- [Task requirements]: Only the lines from the top of the data through the line containing "Screen dimensions: 474x375" should be duplicated, exactly as they appear.

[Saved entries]
********

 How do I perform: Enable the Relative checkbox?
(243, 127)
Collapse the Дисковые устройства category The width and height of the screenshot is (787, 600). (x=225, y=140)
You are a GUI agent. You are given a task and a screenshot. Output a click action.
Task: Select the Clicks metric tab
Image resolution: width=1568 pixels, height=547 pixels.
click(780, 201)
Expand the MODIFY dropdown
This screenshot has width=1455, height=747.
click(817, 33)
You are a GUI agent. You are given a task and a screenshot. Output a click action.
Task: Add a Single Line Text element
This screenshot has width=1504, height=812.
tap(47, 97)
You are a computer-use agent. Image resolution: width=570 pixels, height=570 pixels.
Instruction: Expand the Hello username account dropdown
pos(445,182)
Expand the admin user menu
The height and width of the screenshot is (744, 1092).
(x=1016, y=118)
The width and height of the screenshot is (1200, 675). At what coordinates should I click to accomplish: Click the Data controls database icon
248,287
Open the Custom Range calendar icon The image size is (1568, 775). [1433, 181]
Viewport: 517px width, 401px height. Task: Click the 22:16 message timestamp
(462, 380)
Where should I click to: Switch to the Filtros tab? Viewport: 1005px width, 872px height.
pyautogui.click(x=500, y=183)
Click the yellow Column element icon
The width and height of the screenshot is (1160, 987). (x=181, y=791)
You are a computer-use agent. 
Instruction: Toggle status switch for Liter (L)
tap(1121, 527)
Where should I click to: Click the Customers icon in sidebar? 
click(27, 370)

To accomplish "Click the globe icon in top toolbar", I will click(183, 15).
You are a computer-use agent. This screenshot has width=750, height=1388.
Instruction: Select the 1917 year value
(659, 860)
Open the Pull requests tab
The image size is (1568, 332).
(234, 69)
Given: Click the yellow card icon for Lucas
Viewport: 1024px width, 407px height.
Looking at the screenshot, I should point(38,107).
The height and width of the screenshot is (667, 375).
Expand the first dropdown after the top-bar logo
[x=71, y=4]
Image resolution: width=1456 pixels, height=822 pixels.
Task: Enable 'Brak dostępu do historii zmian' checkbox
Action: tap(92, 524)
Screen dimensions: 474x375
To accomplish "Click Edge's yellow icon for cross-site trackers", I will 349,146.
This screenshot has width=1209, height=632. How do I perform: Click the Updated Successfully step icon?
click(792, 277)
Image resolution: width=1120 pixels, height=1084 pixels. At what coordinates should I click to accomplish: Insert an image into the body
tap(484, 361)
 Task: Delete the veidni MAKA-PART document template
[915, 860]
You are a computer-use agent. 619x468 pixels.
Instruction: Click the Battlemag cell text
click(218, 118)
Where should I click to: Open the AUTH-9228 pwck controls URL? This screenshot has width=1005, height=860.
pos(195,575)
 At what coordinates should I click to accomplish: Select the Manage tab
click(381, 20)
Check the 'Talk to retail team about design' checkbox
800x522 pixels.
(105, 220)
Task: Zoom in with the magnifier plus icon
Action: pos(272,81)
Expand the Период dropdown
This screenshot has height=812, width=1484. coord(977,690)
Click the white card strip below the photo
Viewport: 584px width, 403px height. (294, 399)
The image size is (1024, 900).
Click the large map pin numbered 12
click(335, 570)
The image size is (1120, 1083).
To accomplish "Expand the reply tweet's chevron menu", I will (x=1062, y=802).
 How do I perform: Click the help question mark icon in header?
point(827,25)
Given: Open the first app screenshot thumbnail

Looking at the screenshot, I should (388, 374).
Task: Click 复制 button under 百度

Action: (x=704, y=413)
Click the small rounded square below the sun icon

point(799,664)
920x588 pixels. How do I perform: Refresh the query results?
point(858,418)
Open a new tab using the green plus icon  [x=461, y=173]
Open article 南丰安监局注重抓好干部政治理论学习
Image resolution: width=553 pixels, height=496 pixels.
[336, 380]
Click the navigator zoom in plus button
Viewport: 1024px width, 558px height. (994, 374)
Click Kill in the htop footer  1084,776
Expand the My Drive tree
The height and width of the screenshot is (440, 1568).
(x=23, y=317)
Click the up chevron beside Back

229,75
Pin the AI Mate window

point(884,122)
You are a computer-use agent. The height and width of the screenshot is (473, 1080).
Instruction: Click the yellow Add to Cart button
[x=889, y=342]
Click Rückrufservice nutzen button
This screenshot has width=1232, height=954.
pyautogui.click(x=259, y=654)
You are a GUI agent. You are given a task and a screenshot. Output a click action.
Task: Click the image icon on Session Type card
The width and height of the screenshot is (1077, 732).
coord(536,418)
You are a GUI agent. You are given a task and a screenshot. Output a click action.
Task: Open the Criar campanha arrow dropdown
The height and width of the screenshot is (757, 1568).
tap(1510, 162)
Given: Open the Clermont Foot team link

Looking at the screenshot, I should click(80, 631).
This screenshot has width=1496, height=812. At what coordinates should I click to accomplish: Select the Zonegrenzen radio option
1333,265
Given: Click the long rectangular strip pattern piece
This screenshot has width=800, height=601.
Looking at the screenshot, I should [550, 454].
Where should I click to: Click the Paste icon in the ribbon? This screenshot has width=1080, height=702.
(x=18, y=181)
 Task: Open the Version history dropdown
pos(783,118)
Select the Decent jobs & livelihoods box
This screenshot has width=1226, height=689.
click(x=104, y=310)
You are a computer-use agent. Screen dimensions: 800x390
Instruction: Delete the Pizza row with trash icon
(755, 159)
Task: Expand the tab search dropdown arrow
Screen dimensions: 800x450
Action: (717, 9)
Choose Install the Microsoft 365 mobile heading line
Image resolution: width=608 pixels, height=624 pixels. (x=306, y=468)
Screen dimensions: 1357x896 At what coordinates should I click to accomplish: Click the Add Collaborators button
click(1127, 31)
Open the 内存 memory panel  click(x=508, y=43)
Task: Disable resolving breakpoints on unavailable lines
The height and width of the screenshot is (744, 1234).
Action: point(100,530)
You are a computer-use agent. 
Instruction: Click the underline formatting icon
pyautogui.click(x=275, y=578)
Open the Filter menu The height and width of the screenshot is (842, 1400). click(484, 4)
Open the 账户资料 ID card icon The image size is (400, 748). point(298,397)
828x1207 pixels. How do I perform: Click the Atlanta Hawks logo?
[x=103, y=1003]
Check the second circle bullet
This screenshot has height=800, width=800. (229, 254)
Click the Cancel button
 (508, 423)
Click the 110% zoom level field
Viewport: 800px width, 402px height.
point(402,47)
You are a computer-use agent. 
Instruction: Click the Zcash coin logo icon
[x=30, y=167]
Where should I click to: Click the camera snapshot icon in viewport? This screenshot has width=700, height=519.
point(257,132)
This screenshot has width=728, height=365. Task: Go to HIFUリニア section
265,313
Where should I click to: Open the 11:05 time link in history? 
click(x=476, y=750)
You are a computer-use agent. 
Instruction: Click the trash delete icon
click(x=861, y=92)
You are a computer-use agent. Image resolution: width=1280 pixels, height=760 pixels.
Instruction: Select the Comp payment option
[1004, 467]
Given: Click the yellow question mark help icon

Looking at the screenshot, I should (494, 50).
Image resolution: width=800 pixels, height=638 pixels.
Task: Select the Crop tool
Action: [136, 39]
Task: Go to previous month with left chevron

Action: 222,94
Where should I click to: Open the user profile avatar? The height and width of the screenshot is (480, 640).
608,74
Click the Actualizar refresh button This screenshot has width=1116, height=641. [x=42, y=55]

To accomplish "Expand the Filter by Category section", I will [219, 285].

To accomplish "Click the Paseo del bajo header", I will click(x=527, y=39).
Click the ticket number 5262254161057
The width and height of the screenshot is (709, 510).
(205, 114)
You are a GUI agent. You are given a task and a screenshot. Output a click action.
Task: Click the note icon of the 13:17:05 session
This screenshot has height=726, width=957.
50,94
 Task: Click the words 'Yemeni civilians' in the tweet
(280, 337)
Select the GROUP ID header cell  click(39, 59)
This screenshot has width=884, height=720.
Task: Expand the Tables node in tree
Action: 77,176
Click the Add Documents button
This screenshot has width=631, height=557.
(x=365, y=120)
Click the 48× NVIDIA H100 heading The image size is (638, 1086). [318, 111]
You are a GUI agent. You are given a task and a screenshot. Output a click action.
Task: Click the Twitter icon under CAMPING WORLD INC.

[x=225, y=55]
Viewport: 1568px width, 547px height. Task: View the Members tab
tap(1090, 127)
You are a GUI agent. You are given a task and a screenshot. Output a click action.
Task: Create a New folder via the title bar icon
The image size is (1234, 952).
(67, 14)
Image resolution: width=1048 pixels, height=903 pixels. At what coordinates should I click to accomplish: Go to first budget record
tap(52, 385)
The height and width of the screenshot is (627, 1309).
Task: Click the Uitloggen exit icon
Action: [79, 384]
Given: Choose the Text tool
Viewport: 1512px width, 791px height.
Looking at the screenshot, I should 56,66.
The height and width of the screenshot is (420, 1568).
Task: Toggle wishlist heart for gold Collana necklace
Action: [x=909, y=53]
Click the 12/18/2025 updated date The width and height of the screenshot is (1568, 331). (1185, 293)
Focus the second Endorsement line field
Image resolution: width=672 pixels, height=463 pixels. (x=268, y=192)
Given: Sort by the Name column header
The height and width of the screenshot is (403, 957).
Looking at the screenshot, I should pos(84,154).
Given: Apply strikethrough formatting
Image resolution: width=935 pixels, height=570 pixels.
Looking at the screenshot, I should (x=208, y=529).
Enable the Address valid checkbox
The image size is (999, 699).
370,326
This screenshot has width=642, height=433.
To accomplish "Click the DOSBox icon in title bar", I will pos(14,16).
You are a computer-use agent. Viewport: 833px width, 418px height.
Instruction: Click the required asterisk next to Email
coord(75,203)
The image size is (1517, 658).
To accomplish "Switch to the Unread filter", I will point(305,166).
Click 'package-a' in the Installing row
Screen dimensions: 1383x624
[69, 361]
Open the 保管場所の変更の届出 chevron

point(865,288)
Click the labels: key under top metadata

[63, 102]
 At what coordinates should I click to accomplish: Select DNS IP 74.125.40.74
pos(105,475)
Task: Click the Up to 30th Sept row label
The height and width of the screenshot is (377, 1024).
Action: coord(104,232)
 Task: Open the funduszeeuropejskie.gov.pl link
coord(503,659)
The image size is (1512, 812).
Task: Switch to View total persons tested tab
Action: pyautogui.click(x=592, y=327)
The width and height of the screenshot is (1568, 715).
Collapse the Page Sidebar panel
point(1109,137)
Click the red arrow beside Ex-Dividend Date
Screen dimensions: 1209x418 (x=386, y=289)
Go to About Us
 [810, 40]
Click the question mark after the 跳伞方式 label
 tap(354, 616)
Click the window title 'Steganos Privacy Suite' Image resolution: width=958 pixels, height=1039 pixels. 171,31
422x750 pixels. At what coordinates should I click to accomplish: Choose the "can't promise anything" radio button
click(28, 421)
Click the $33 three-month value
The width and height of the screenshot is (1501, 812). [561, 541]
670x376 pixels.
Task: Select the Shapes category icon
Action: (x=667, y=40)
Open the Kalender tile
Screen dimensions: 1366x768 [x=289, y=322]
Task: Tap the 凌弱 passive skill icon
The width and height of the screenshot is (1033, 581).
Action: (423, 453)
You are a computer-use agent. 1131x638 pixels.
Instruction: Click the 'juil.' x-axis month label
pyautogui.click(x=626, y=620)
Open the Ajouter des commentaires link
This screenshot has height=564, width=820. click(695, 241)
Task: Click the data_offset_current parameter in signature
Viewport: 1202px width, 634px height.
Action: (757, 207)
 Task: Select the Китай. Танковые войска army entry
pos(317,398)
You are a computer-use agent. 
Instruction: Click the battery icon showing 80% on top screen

********

- [Your response]:
 How do I perform: Enable the Relative checkbox?
(243, 127)
Collapse the Дисковые устройства category The width and height of the screenshot is (787, 600). (x=225, y=140)
You are a GUI agent. You are given a task and a screenshot. Output a click action.
Task: Select the Clicks metric tab
Image resolution: width=1568 pixels, height=547 pixels.
click(780, 201)
Expand the MODIFY dropdown
This screenshot has width=1455, height=747.
click(817, 33)
You are a GUI agent. You are given a task and a screenshot. Output a click action.
Task: Add a Single Line Text element
This screenshot has width=1504, height=812.
tap(47, 97)
You are a computer-use agent. Image resolution: width=570 pixels, height=570 pixels.
Instruction: Expand the Hello username account dropdown
pos(445,182)
Expand the admin user menu
The height and width of the screenshot is (744, 1092).
(x=1016, y=118)
The width and height of the screenshot is (1200, 675). At what coordinates should I click to accomplish: Click the Data controls database icon
248,287
Open the Custom Range calendar icon The image size is (1568, 775). [1433, 181]
Viewport: 517px width, 401px height. Task: Click the 22:16 message timestamp
(462, 380)
Where should I click to: Switch to the Filtros tab? Viewport: 1005px width, 872px height.
pyautogui.click(x=500, y=183)
Click the yellow Column element icon
The width and height of the screenshot is (1160, 987). (x=181, y=791)
You are a computer-use agent. 
Instruction: Toggle status switch for Liter (L)
tap(1121, 527)
Where should I click to: Click the Customers icon in sidebar? 
click(27, 370)

To accomplish "Click the globe icon in top toolbar", I will click(183, 15).
You are a computer-use agent. This screenshot has width=750, height=1388.
Instruction: Select the 1917 year value
(659, 860)
Open the Pull requests tab
The image size is (1568, 332).
(234, 69)
Given: Click the yellow card icon for Lucas
Viewport: 1024px width, 407px height.
Looking at the screenshot, I should point(38,107).
The height and width of the screenshot is (667, 375).
Expand the first dropdown after the top-bar logo
[x=71, y=4]
Image resolution: width=1456 pixels, height=822 pixels.
Task: Enable 'Brak dostępu do historii zmian' checkbox
Action: tap(92, 524)
Screen dimensions: 474x375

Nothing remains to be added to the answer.